__TASK INSTRUCTIONS__
a. Decide whether each statement agrees with the post on upgrading the Gluster Jenkins server, and for each one give yes or no along with the exact words from the post that settle it. (i) Access to Jenkins relied on unix user accounts. (ii) Passwords could be changed through the Jenkins web interface. (iii) Authentication was moved to Github a few months ago.
b. According to the post on upgrading the Gluster Jenkins server, what command had to be run on the server to change a password?
c. Pick up the post on upgrading the Gluster Jenkins server from where it stops, continuing after its final sentence.

Author: nigelb

  • Upgrading the Gluster Jenkins Server

    I’ve been wanting to work on upgrading build.gluster.org setup for ages. There’s a lot about that setup that isn’t ideal in how people use Jenkins anymore.

    We used the unix user accounts for access to Jenkins. This means Jenkins needs to read /etc/passwd and everyone has SSH access via passwords by default. Very often, the username wasn’t tied to an actual email address. I had to guess the account owner based on their usernames elsewhere. This was also open to brute force attacks. The only way to change passwords was to login to the server and run passwd command. We fixed this problem a few months ago by switching our auth to Github. Now access control is a Github group which gives you more permissions. Logging in will not give you any more permissions than not logging in.

__DATASET EXCERPT__
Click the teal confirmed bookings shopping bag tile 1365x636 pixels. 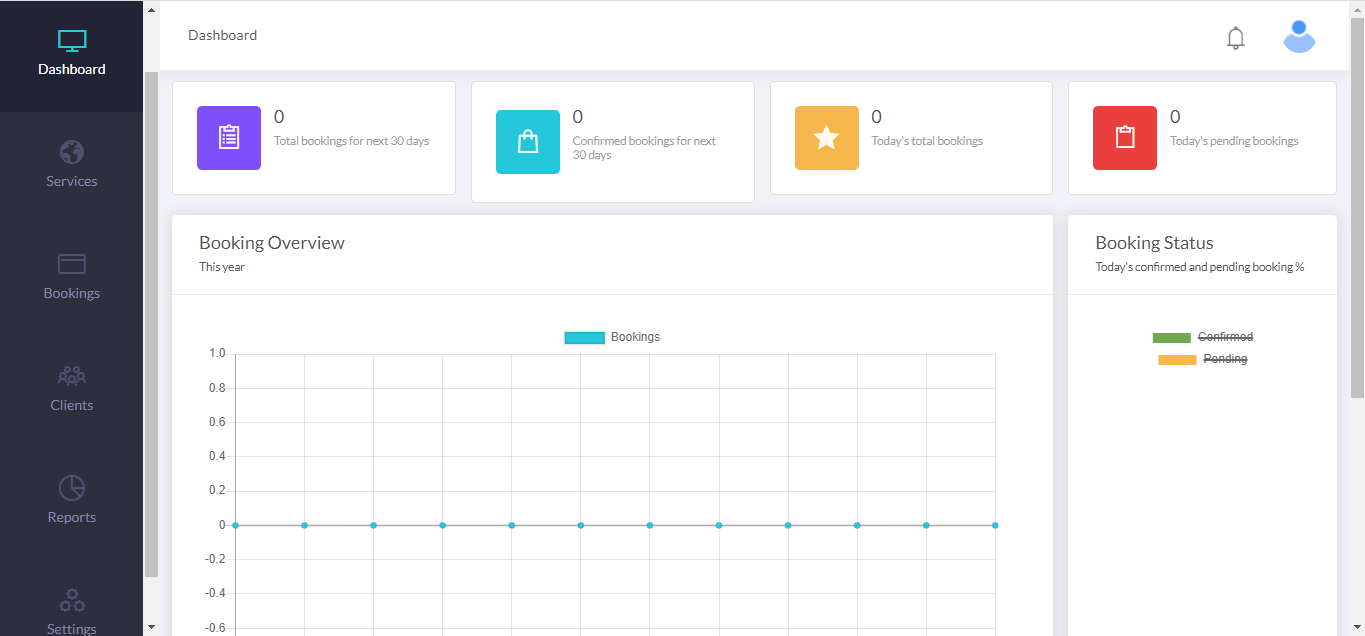pyautogui.click(x=527, y=141)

__ANSWERS FOR THE TASKS__
a.
(i) Yes: "We used the unix user accounts for access to Jenkins."
(ii) No: "The only way to change passwords was to login to the server and run passwd command."
(iii) Yes: "We fixed this problem a few months ago by switching our auth to Github."

b. The passwd command.

c.
    Our todo list during the Jenkins upgrade

    Jenkins community now recommends not running jobs on the master node at all. But our old setup depended on certain jobs always running on master. One by one, I’ve eliminated them so that they can now run on any node agent. The last job left is our release job. We make the tar from every release available on an FTP-like server. In our old setup, the this server and Jenkins were the same machine. The job ran on master and depended on them both being the same machine. We decided to split up the systems so we could take down Jenkins without any issue. We intend to fix this with an SCP command at the end of the release job to copy artifacts to the FTP-like server.

    One of the Red Hat buildings in Brno

    Now, we have a Jenkins setup that I’m happy with. At this point, we’ve fixed a vast majority of the annoying CI-related infra issues. In a few years, we’ll rip them all out and re-do them. For now, spending a week with my colleague in Brno working on an Infra sprint has been well worth our time and energy.

  • Catching up with Infrastructure Debt

    If you run an infrastructure, there’s a good chance you have some debt tucked in your system somewhere. There’s also a good chance that you’re not getting enough time to fix those debts. There will most likely be a good reason why something is done in the way it is. This is just how things are in general. After I joined Gluster, I’ve worked with my fellow sysadmin to tackle our large infrastructure technical debt over the course of time. It goes like this:

    • We run a pretty old version of Gerrit on CentOS 5.
    • We run a pretty old version of Jenkins on CentOS 6.
    • We run CentOS 6 for all our regressions machines.
    • We run CentOS 6 for all our build machines.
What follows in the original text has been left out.